Task
Match the string "this" against each line below, and copy every line that matches.

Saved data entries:
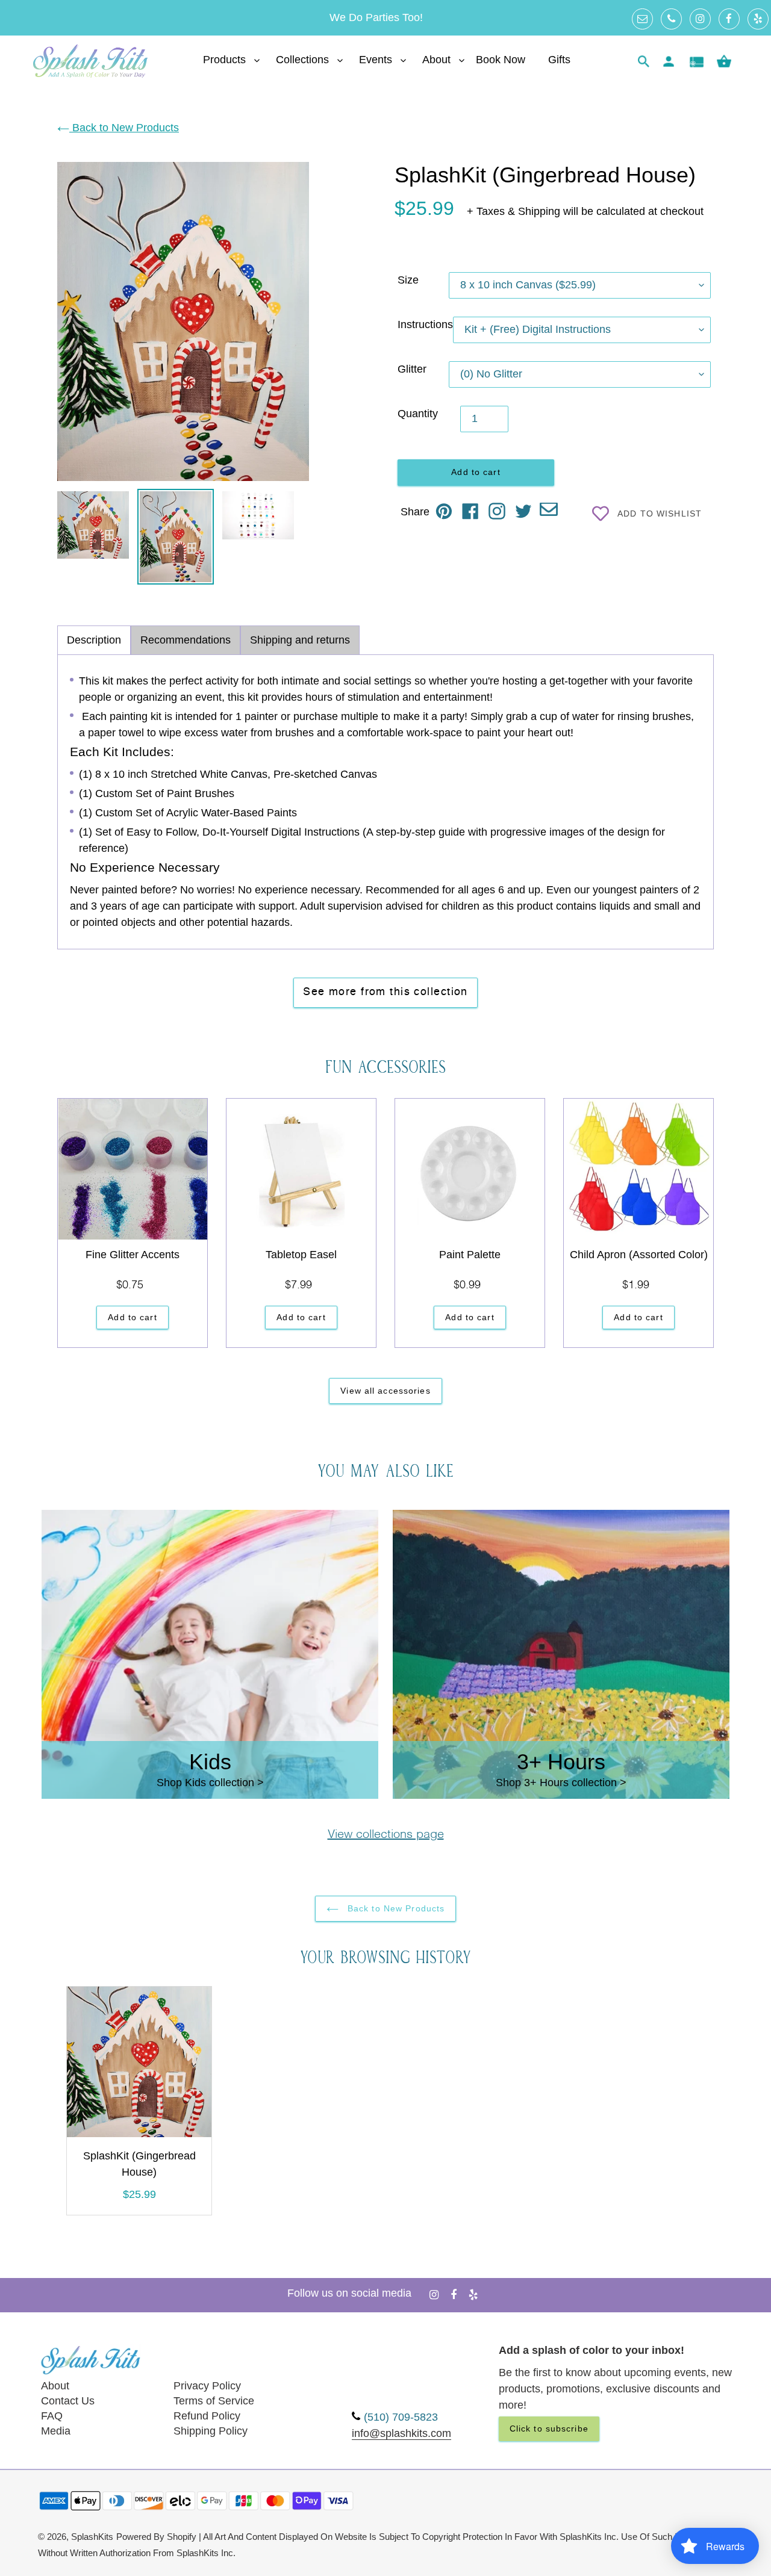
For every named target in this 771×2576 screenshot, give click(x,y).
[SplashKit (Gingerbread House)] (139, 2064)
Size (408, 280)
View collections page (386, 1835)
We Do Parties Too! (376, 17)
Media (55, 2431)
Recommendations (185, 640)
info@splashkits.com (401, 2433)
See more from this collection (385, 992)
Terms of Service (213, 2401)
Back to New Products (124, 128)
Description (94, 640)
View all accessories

Expected output
For every named target in this 771×2576 screenshot, give click(x,y).
See more from this collection (385, 992)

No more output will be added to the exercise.